First, they just define their features and we’ll look at how that’s done. But then the feature platform orchestrates all of the data flows that are related to that machine learning application. So think of things like backfilling that feature data so that you can generate historical training data sets, generating point in time, accurate training data sets for when we’re building machine learning models, constantly computing fresh feature values as new data arrives, as new interactions happen in the product. And also serving those features in real time to allow the product to use those for real time predictions.
And then logging everything that we see that’s related to features, labels, predictions from the product back into this central system to allow for efficient training data set updates. Everything we see, if someone’s taking a certain action that might become a feature we need to update features based on that. And then monitoring all of this stuff for drift for data quality and a lot of operational concerns as well, making sure it’s actually running at the right speed in production. So all of these data flows, these are things that someone like an engineer on Mike’s team would have to be fully on top of building, managing, and designing for every single data application, every single ML application.
So with that handled, their modelers can actually just get straight to after defining those features, get straight to training models and deploying them into production and making predictions with them. So what does this look like? So the feature platform, it’s all about making it very easy for the modeling team or the engineers that support them to have a very simple way to define their features. So a single declarative feature definition file, which is just a Python file as you can see on the left side here in this case, a sequel feature that’s being defined. And then the user asked to define a little bit of metadata that tells the system what to do, what kind of feature this is. Is this a feature, a realtime feature? Who owns this feature? Stuff like that. How should it be backfilled, for example. And then what Tecton does, the feature platform does is takes that feature definition and essentially compiles it to a plan of all of the infrastructure needed to operationalize the different data flows for this feature.
So in this case, we’re showing connecting to data source, running an offline transformation, running that query, orchestrating that query transformation on say like a daily basis, taking those values, loading them into an online store for real time-serving, taking those values and saving them historically. And an offline store, you’re likely your data lake. We call that the offline feature store so that it’s really easy to generate historical training data sets in the future.

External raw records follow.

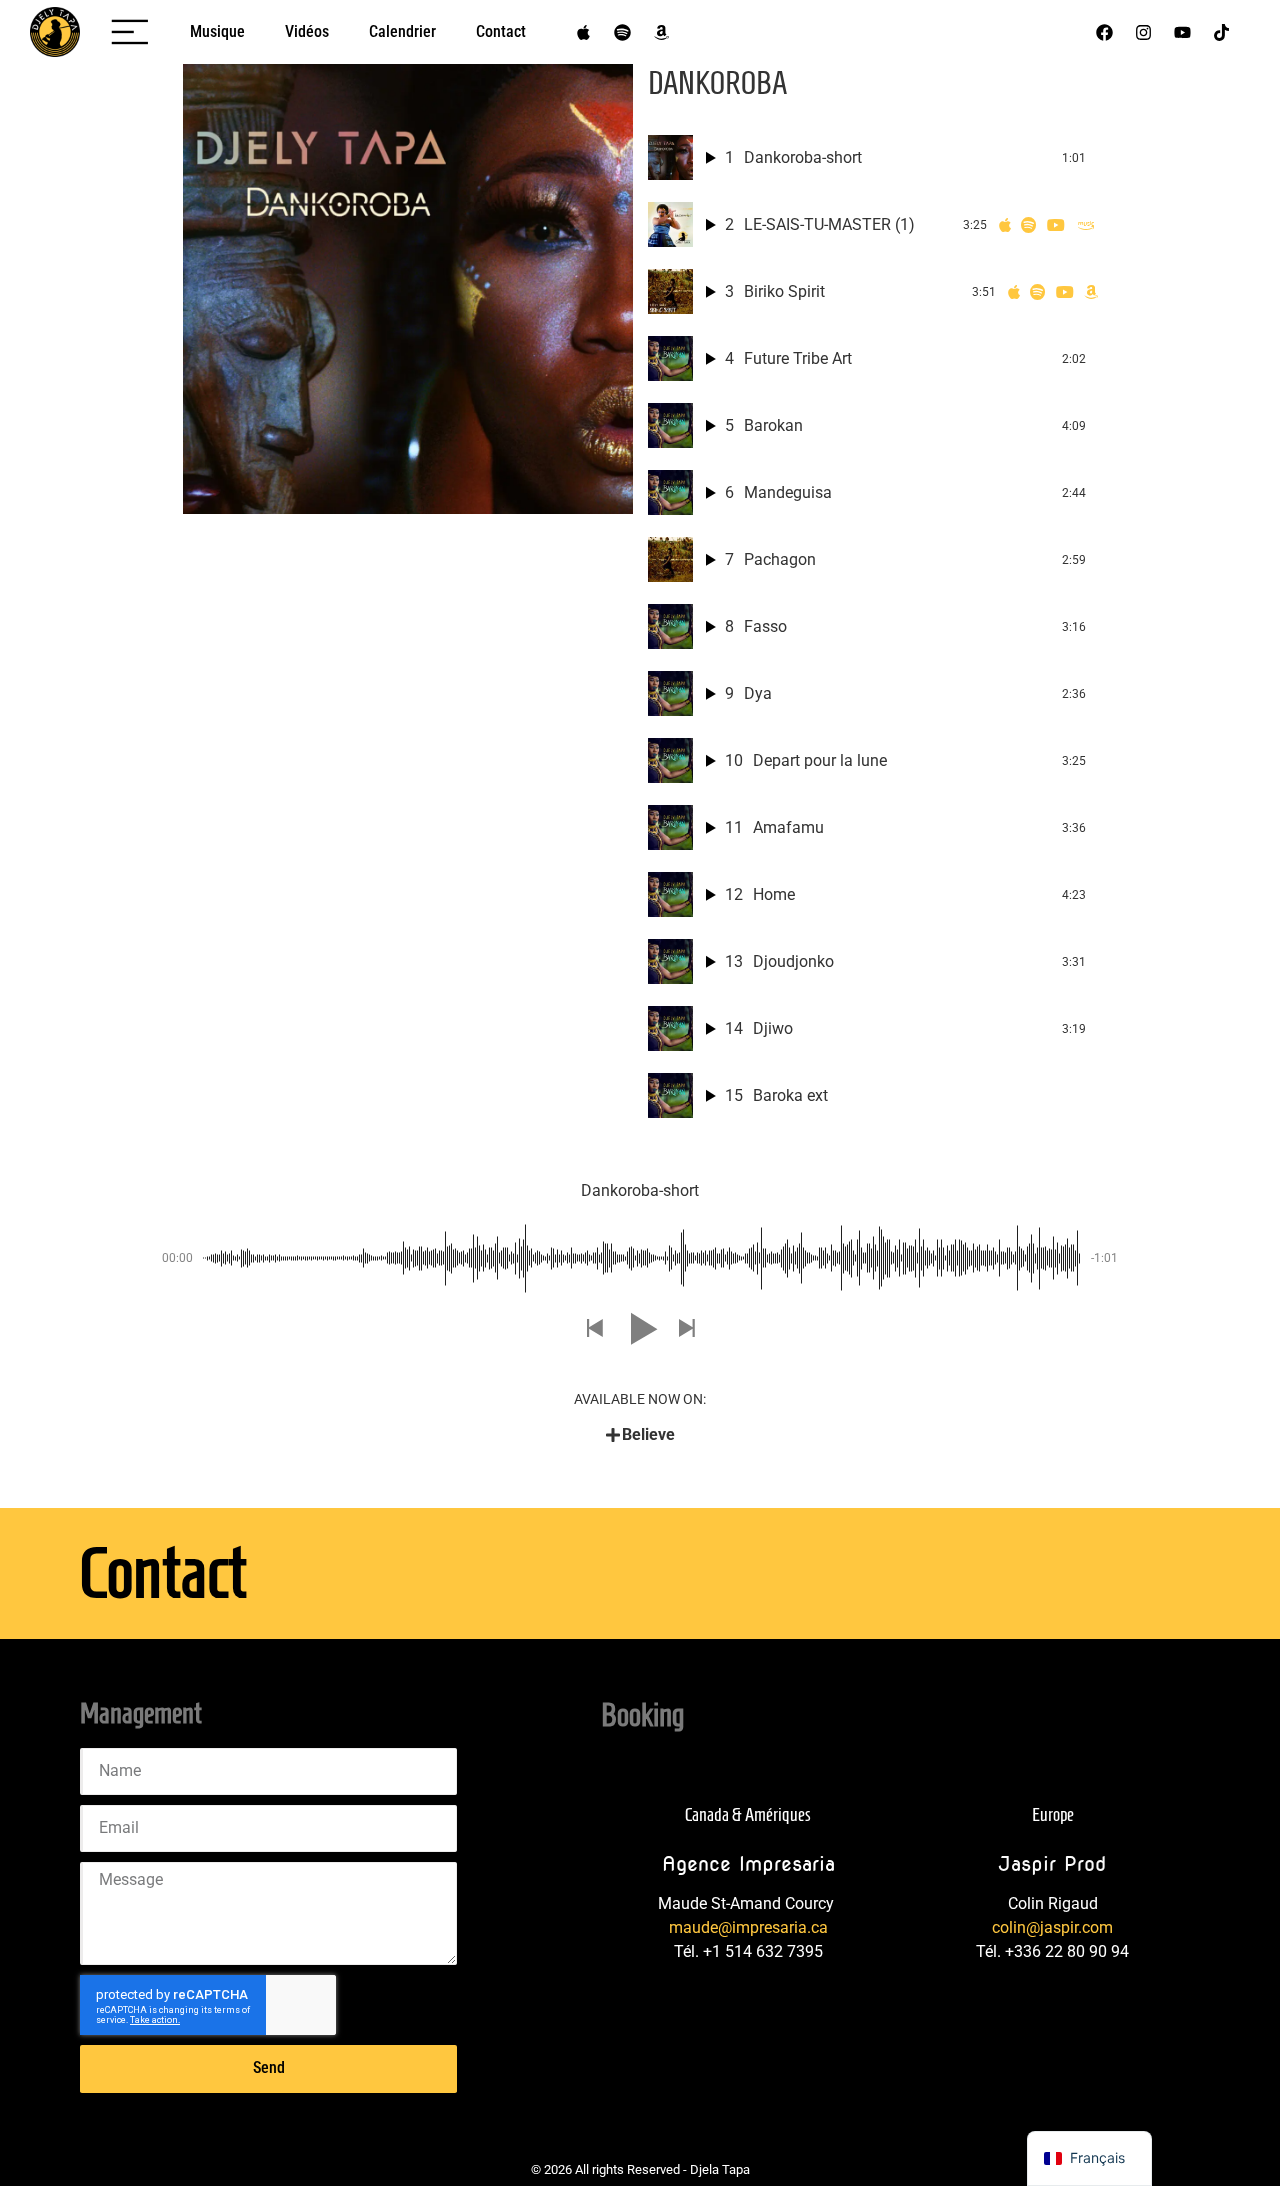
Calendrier (402, 31)
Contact (501, 31)
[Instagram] (1144, 32)
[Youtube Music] (1056, 225)
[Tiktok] (1222, 32)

And then a variety of those other data flows we talked about as well. Logging which of these features are served, when these features are served in productions for debug ability and even looking at what’s happening in production and helping you keep these data sets updated in that first data source. So it’s about both kind of orchestrating these data pipelines, provisioning this infrastructure and managing it and maintaining it in production so that there’s a lot less work on the modeler side because they don’t need engineering support to build up this pipeline. And then a lot less work on the engineering side because it’s a significantly lower maintenance task.
So how do we do this right? Well, there’s kind of three components that are important here. One is just this development workflow, managing features as code. So really simple declarative feature definitions. They’re just Python files, just right, really simple Python, PySpark, SQL writing, a couple of other things and then iterate on this in a very easy way. Use similar to how you would do any other kind of get based workflows. Create a branch to run your experiment, deploy this feature code to an experimental workspace, your private workspace, kind of like a branch. And then you can test out your model, evaluate your model in the feature store there. Then you feel good about your model, you’ve evaluated it deployed to production, so merge that to the master branch and just go through your normal CICD process to deploy that code to production.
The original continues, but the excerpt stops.